A second paper Allain, Yang and Lively have produced from the research has been accepted recently for publication in the journal, Physical Review B of the American Physical Society. Lively notes with a smile that while it’s his second publication, it marks Allain’s 100th.

Lively continues to develop improvements to the model. The group’s original work expected atoms to be knocked off the surface when the ions hit. Instead, Lively realized the surface was growing larger. By picking up on that phenomena, “we’re now looking at how we can improve the physical framework of the model in order to correct it,” Lively said.

Allain said the researchers are working to understand how the material’s surface relaxes after the ions’ initial bombardment. “We know that atoms move about on the surface then self-organize to form patterns,” he said. “Mike has been thinking about the appropriate model to do this.”

“Minor details are actually significant in the model for our particular application,” Lively noted.

His attention to the details provides Allain a great advantage in setting up corresponding experiments. “We don’t have to stretch far in interpreting the model’s results, whereas in other models you do.”

Understanding this kind of molecular dynamics requires time, patience and extensive consideration of all elements involved. “The ions create craters (on the material’s surface). It takes about a week to get one set of craters,” Allain said. “It’s a whole other computational scheme to conduct the relaxation (of the surface).”

Lively has drafted a proposal to the National Center for Supercomputing Applications (NCSA) to gain access to petascale computing for the work. He also hopes to use Blue Waters, the fastest supercomputer on the Urbana campus, and XSEDE (Extreme Science and Engineering Discovery Environment), a network of computer resources across the country.


Mike Lively and J.P. Allain outside the Micro and Nanotechnology Laboratory, which houses Allain
Mike Lively and J.P. Allain outside the Micro and Nanotechnology Laboratory, which houses Allain's lab.

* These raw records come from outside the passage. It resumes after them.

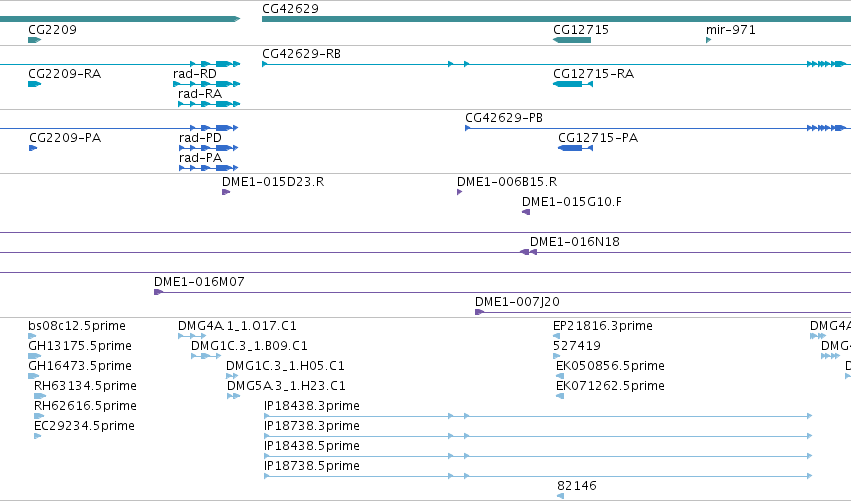Click the DMG4A.1_1.017.C1 EST glyph

pyautogui.click(x=192, y=336)
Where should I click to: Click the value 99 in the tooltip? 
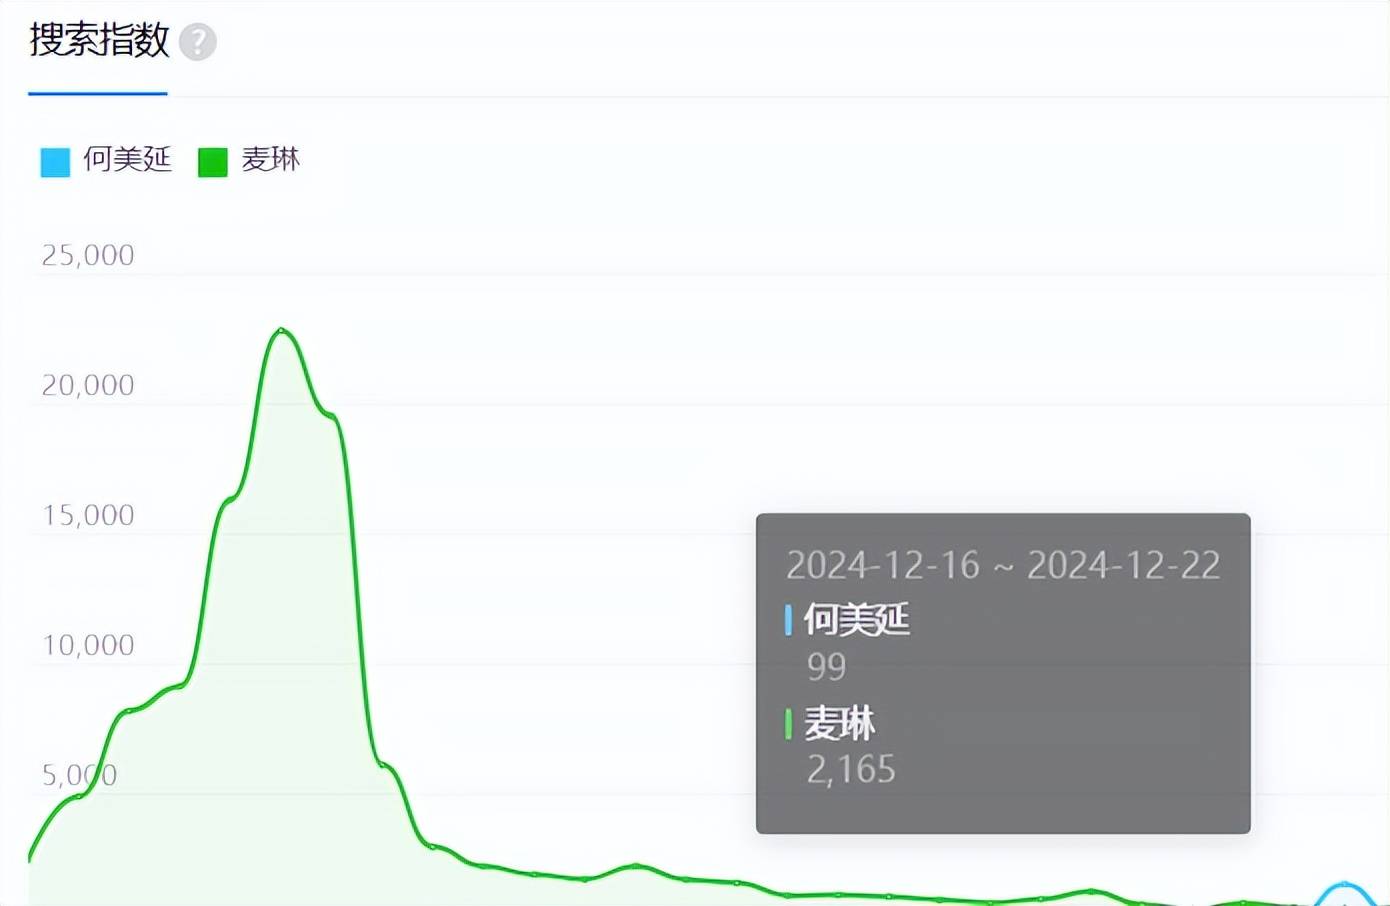pos(826,667)
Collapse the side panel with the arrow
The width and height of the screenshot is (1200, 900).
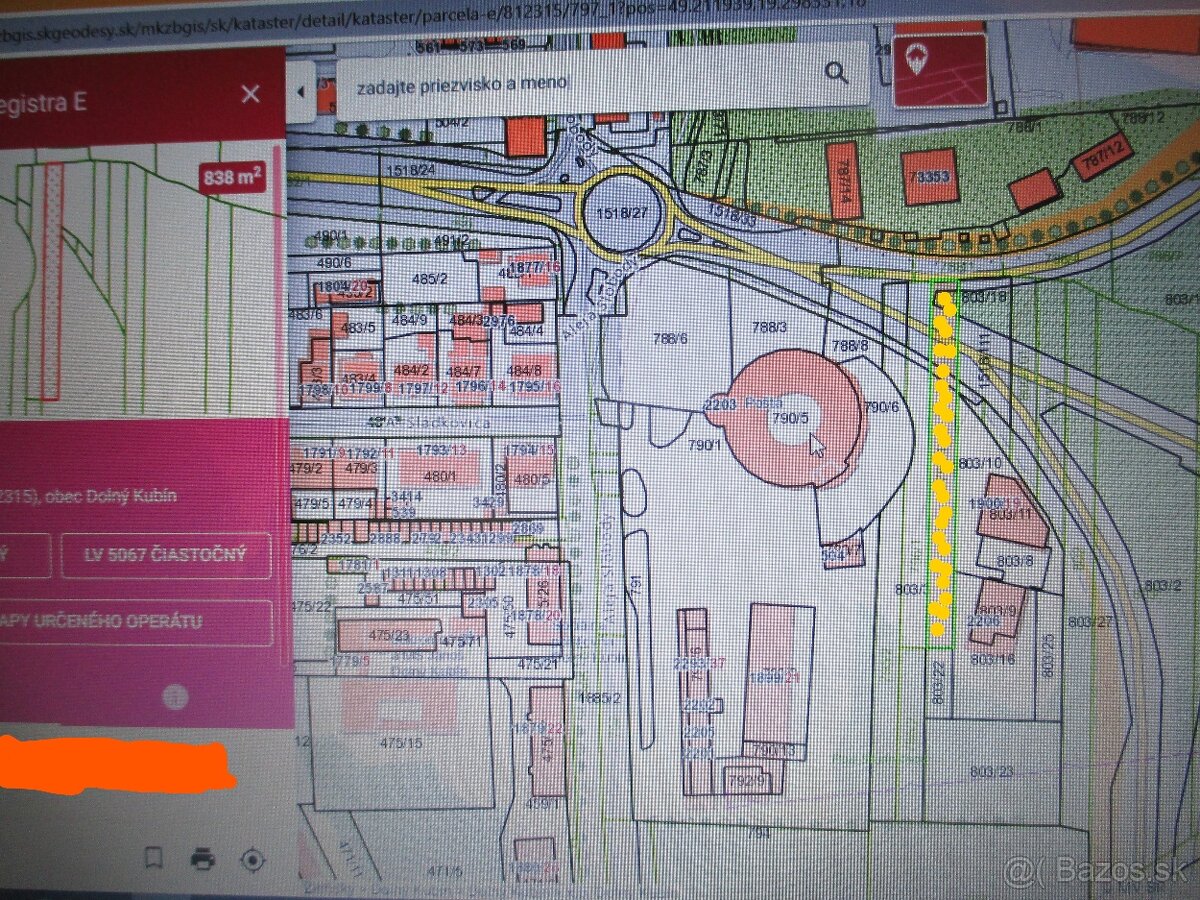[301, 92]
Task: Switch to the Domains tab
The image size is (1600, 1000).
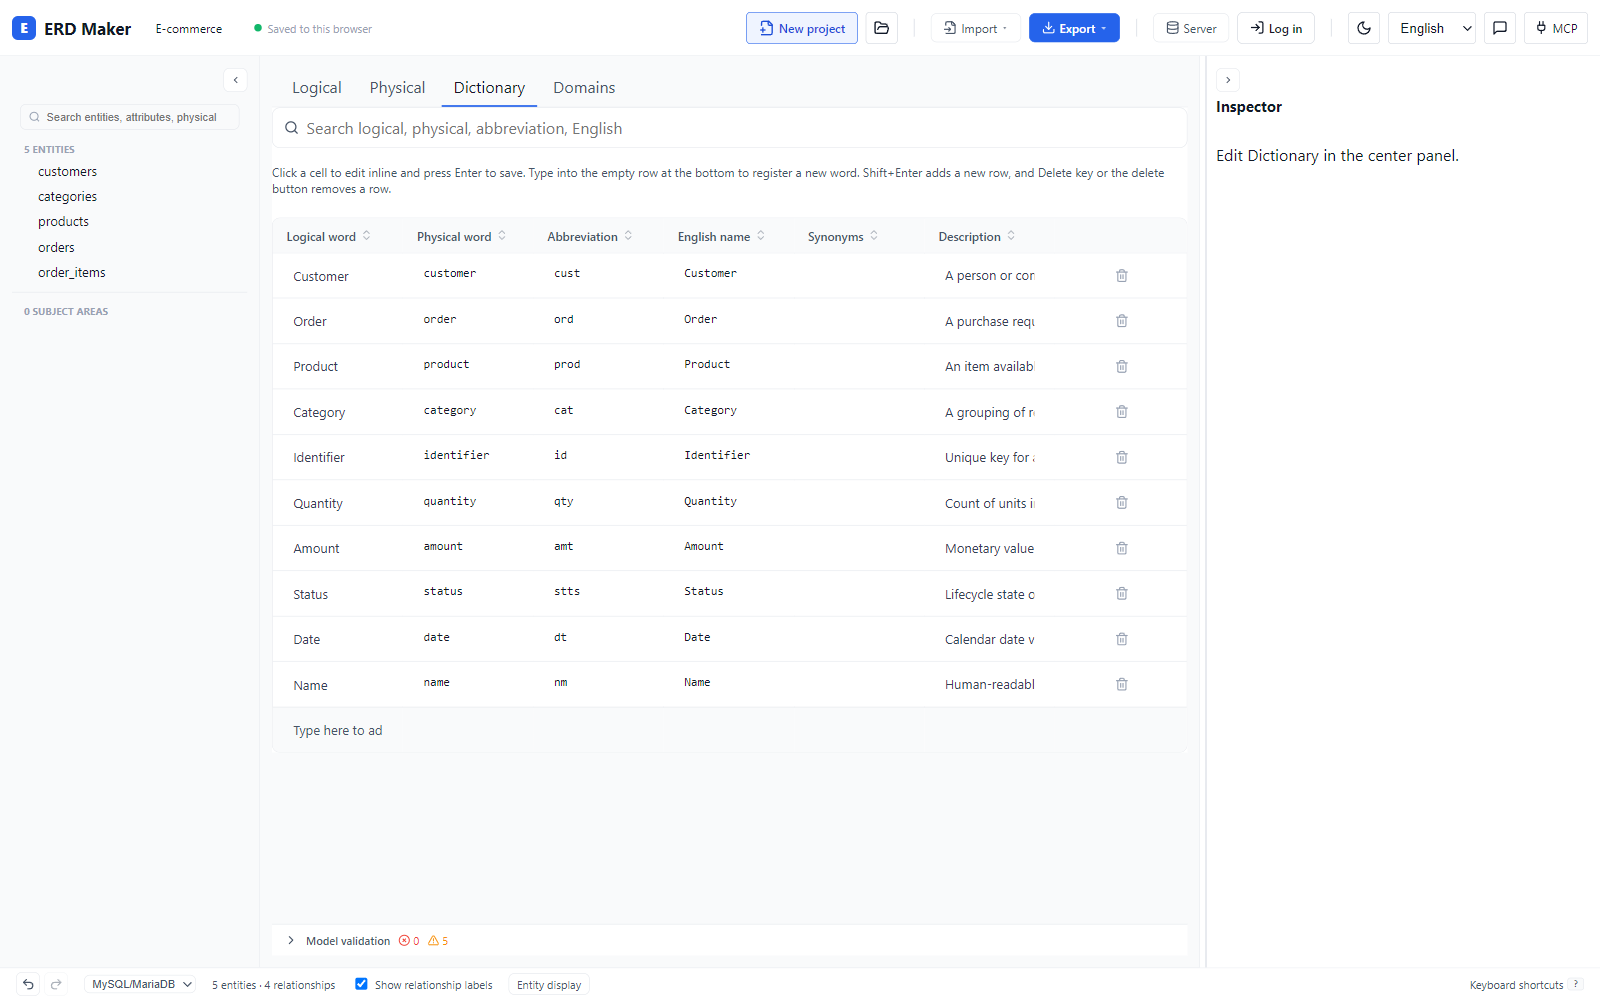Action: click(584, 88)
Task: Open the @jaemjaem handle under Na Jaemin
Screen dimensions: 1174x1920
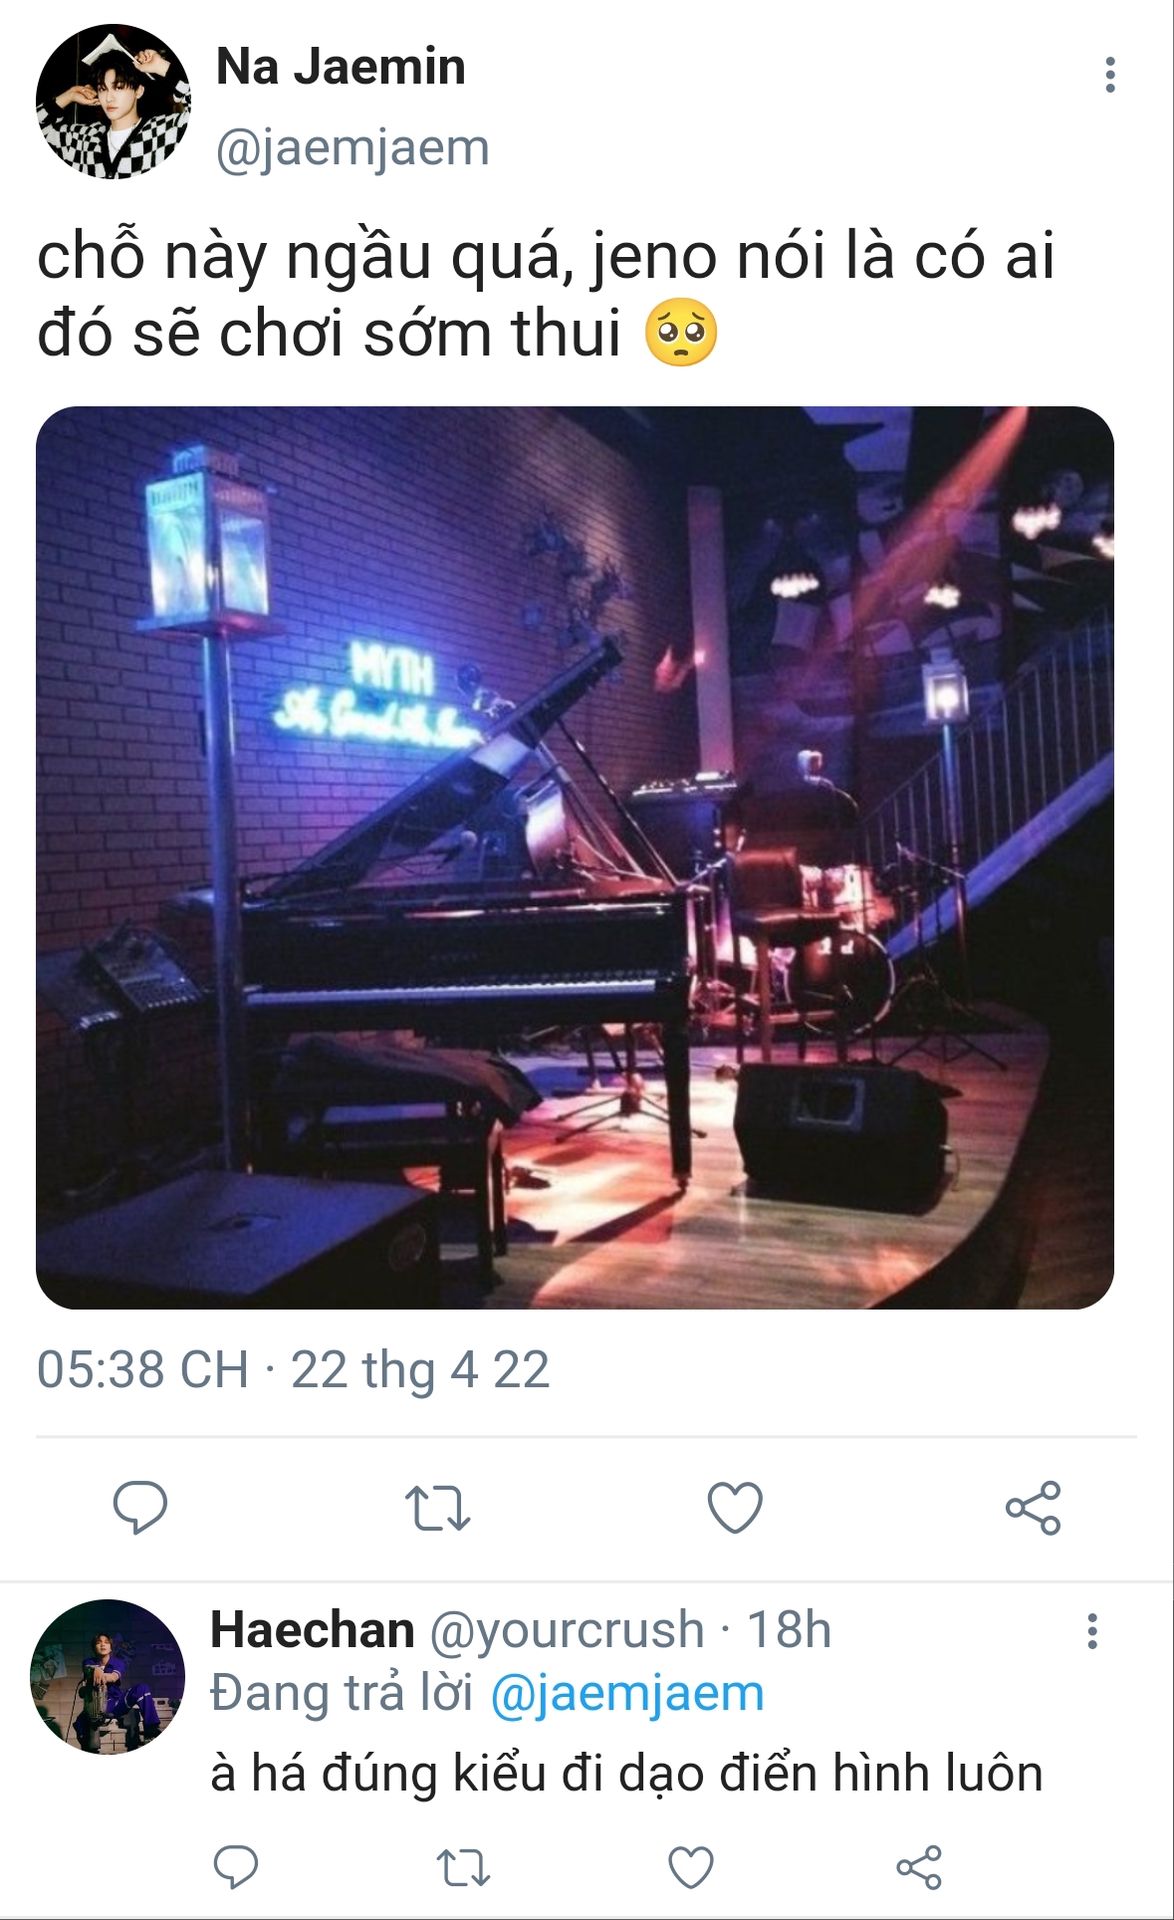Action: coord(352,149)
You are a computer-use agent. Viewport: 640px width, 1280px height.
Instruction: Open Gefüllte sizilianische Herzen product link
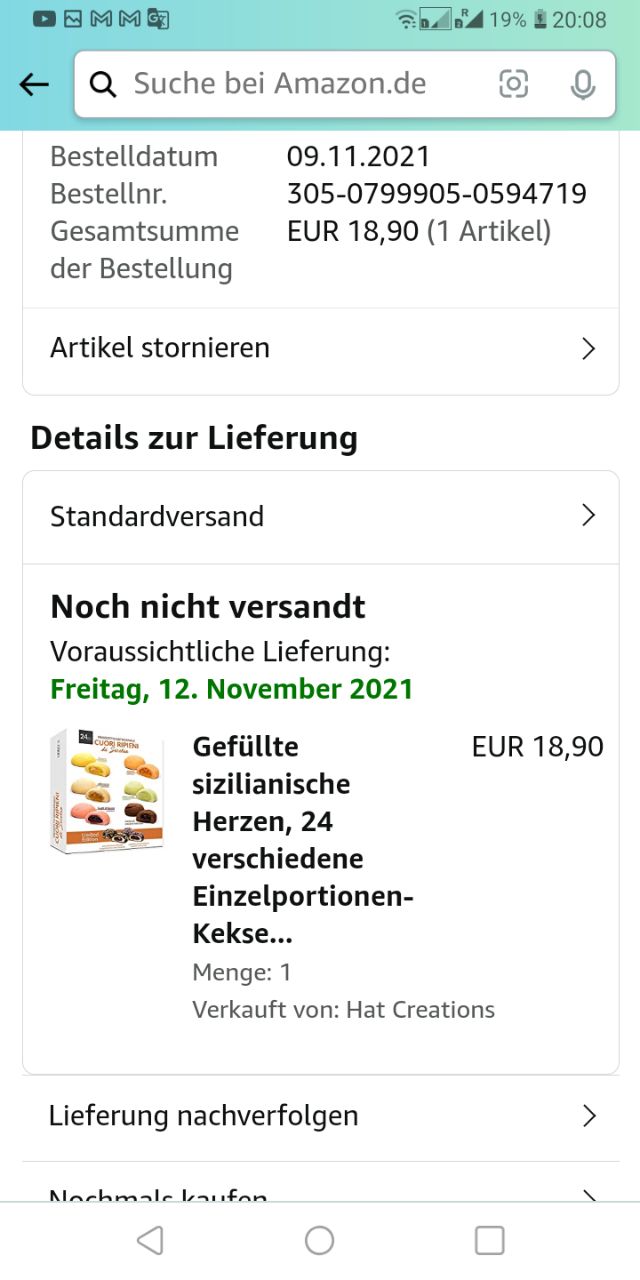pos(303,840)
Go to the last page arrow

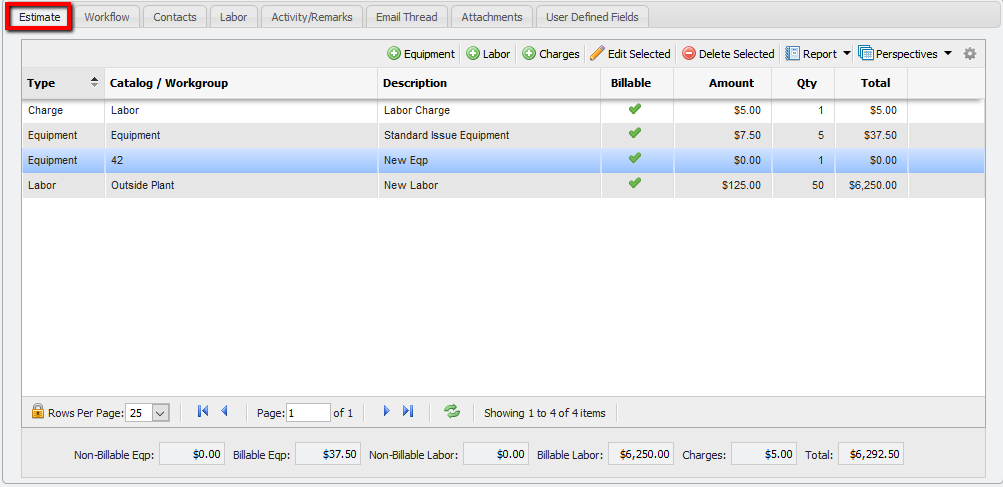click(x=408, y=411)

While much of his work has involved programming, Lively chose as an undergrad to apply his conceptual and mathematical thinking skills to nuclear engineering. “It sounded like more fun than electrical engineering,” he said. “My intellectual makeup is very academic; I knew as a freshmen I wanted to do research and grad work.”


Lively recalls Allain was quick to set the course. “In the first meeting I had with him, JP asked me, ‘Do you know what a tokomak (fusion reactor) is?’ I said, ‘No.’ He handed me two textbooks and that was the meeting. The next meeting, he gave me 150 pages of research work to read.”

Allain then assigned Yang to mentor Lively. Now as a graduate student, Lively is mentoring undergraduate Ryan Gonsalves, a mathematics major in the group. Lively values the teaching opportunity, and believes he could add something special to being a faculty member sometime in the future.

“As a professor, I would like to inspire more deaf and hard of hearing individuals into science and engineering,” he said. “When I look at the deaf community, there’s positive things that can come out of seeing the world and interacting with the world in a different way.”

In addition to his own talents that Lively adds to the research group, he helps others in Allain’s team hone their skills. Allain said he realized this during conference calls among group members.

“When we sit down and put a speaker on, we now become more conscious of what we say because Mike needs to hear,” Allain said. “We become more descriptive about what we say and the conversation we engage in; it makes our discussions more in-depth.”